Being legumes, all soybeans have important relationships with Rhizobium bacteria, which live in root-nodules and allow the plant to fix nitrogen from the air. Research into the rhizobia of soybeans, including native Australian strains, is being undertaken in the US, and may be important in helping with revegetation efforts.
For all these studies, scientists need to collect native soy beans from many different natural populations, to screen for differences in disease resistance etc. That's another reason why saving Grassy Box Woodland remnants, with their precious cargo of native plants and animals, is so important.
Native Glycine species should be easy to grow and reintroduce into Grassy Box Woodland remnants. Collect seeds in summer when the pods begin to split. The seeds have hard coats like wattles and other legumes, and will benefit from hot-water treatment - put some seeds in ajar and cover with just-boiling water. Leave to cool, then examine the seeds - some will have swelled to double their size, others will be unchanged. Sow the swollen ones in ordinary potting mix. Germination will be rapid.
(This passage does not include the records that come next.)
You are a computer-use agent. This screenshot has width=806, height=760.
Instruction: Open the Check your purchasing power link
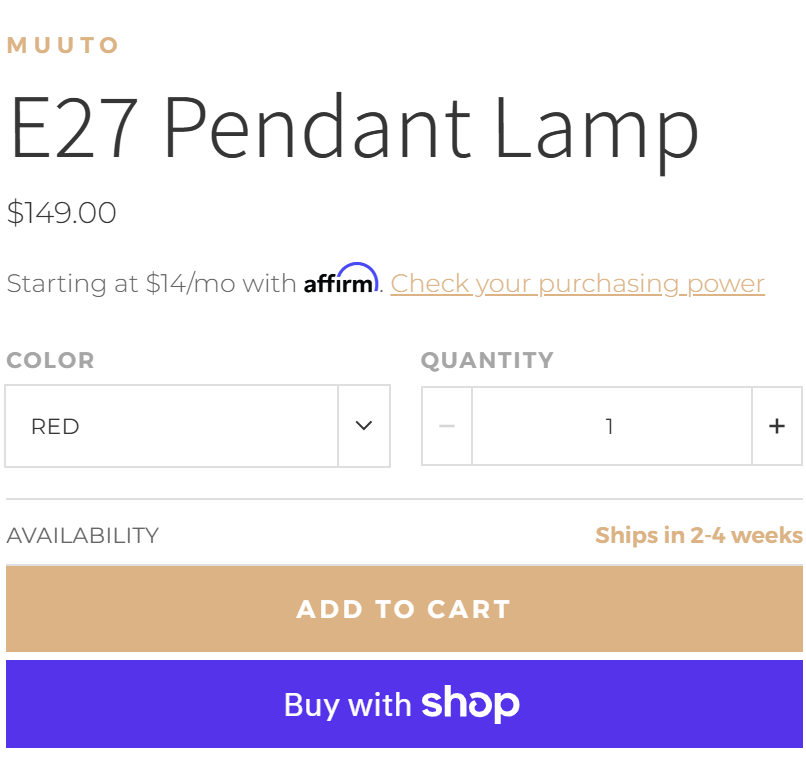point(577,284)
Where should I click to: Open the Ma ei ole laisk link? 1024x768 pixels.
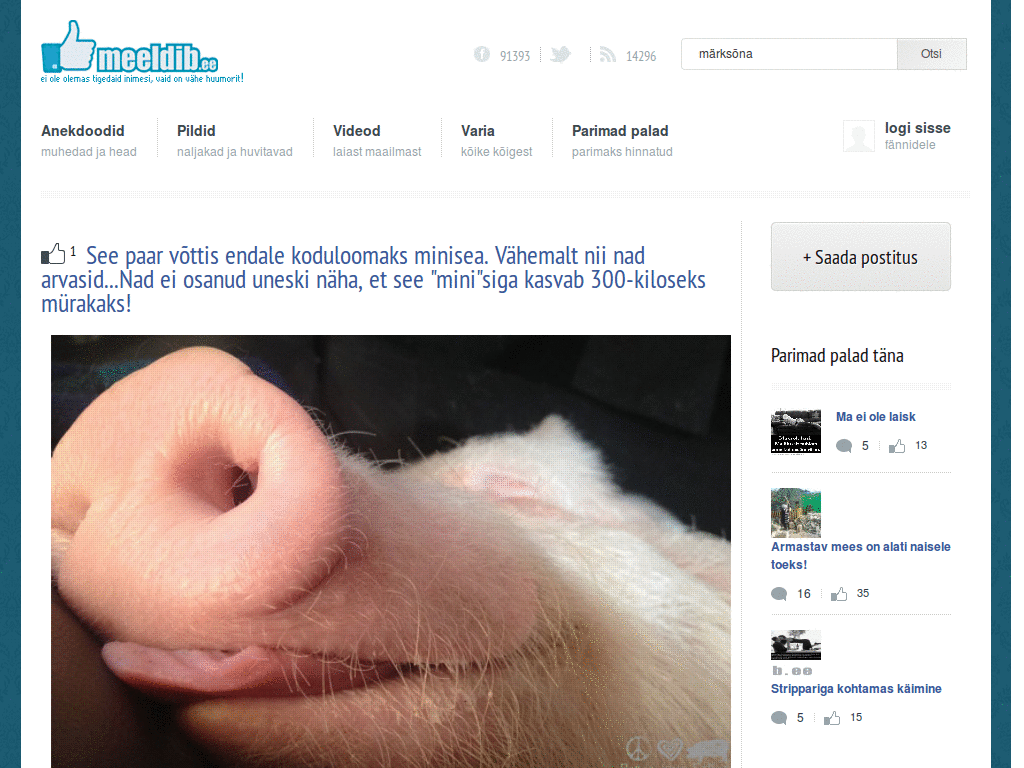(875, 417)

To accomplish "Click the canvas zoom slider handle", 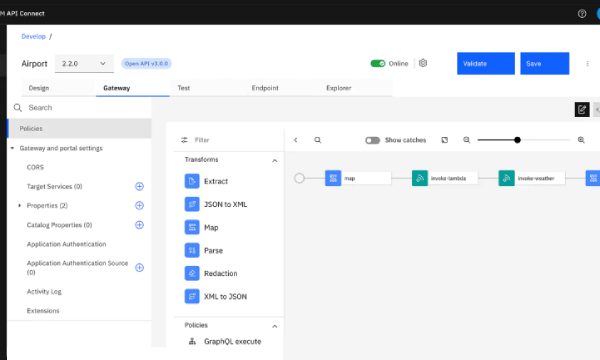I will (517, 140).
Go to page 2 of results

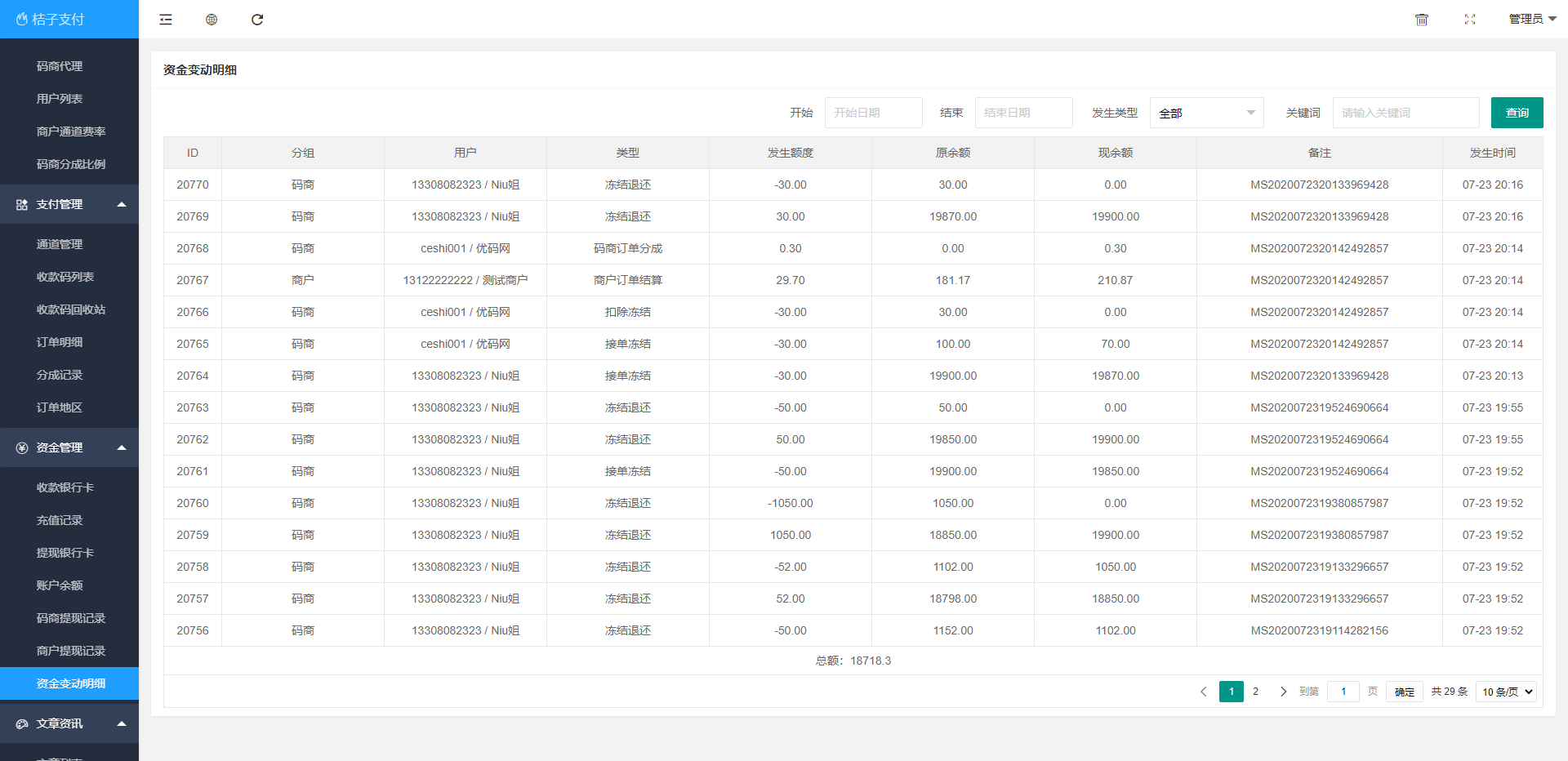click(x=1255, y=692)
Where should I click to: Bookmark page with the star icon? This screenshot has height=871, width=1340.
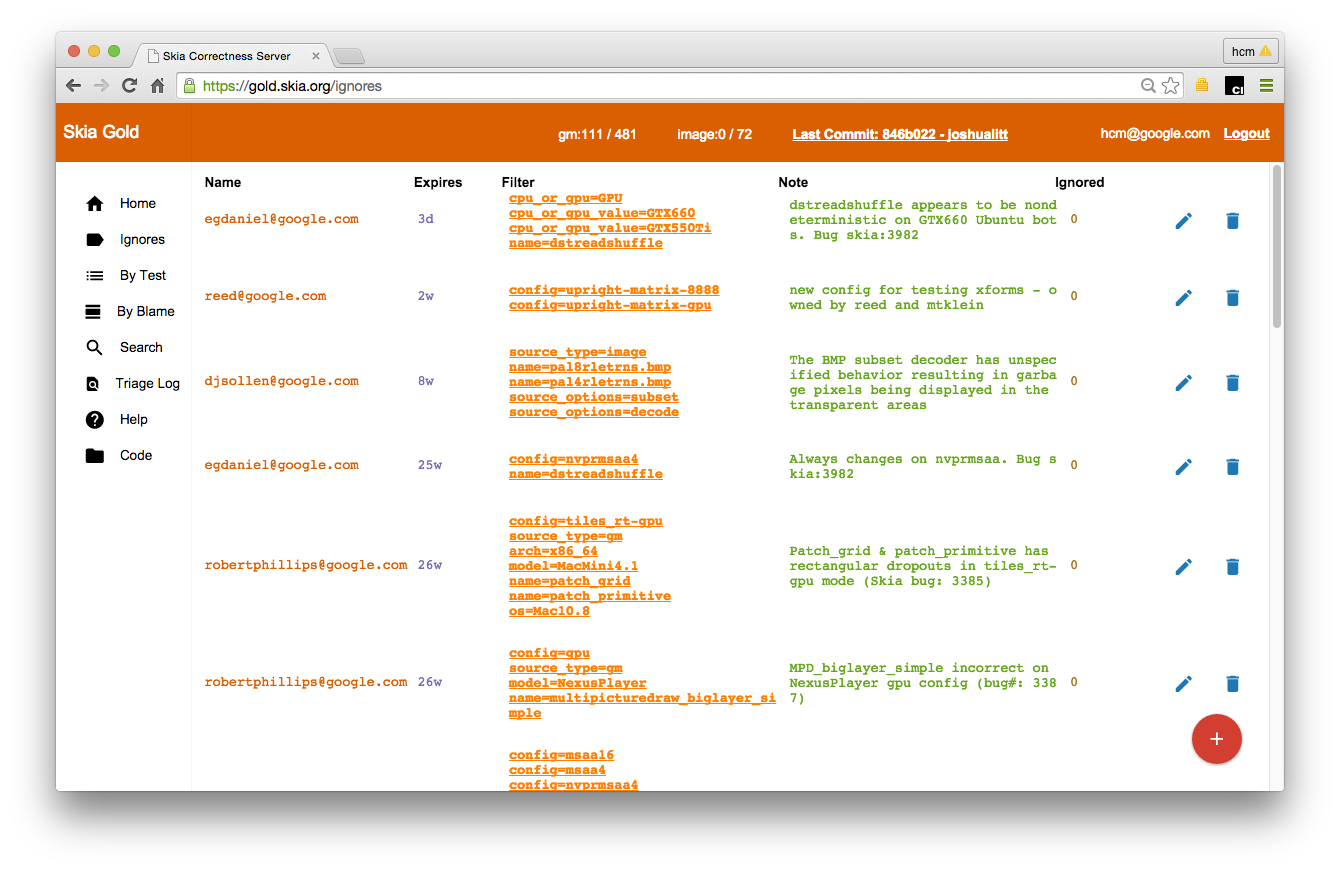[1170, 86]
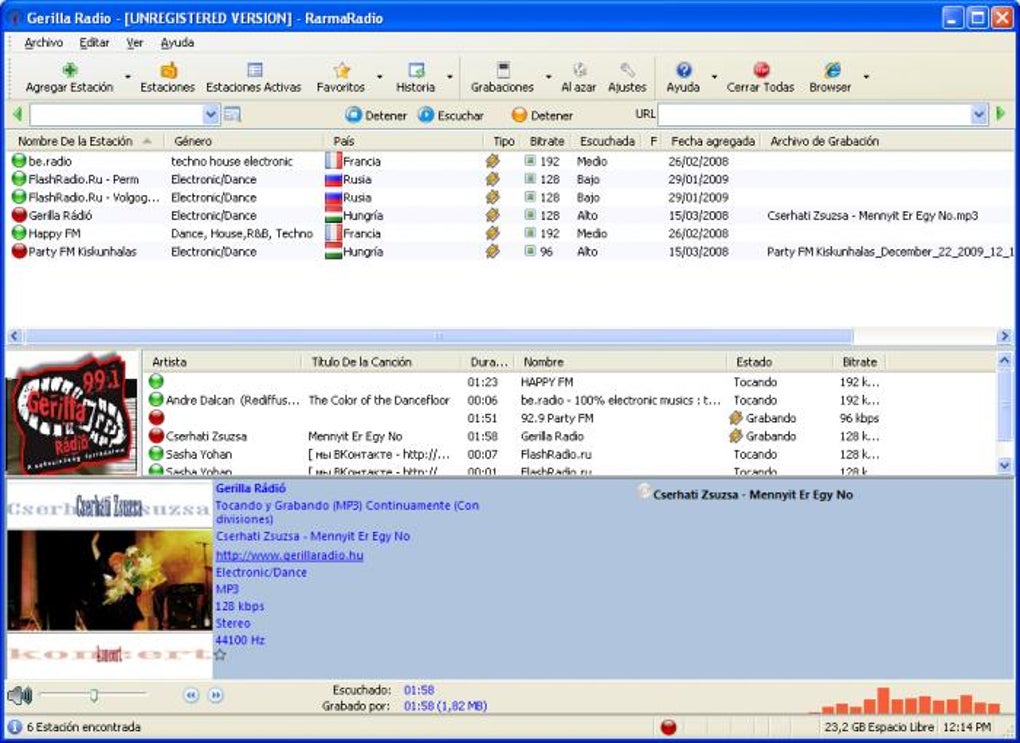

The two most common native soybean species found in the Grassy Box Woodlands of New South Wales are Glycine tabacina and G. clandestina. Both have long, trailing or twining stems, with leaves made up of three leaflets, as in clovers. The leaflets are often roundish in very young plants, but become long (0.7 -8cm) and narrow (2-10 mm) in mature plants. The plants have small, mauve to purple pea-shaped flowers. They produce slender pods like beans, each to about 5 cm long and 4 mm wide. These two species are best distinguished by the length of the stalks on their leaflets. In G. clandestina. all three stalks in a leaf are about the same length, while in G. tabacina the middle leaflet has a distinctly longer stalk than the two lateral ones. The leaves of G. tabacina can be difficult to distinguish from another twining woodland pea, Slender Tick Trefoil (Desmodium vari{ms). However, that species has very different pods (with distinctive constrictions around each seed) and white to pink flowers.
Other native soybean species that might be found in the Grassy Box Woodlands include G. tomentella (Woolly Glycine), with soft golden-brown hairs on the leaves, G. latifolia, with broad, almost round, leaflets, and G. canescens (Silky Glycine), with very slender, silky-hairy leaflets.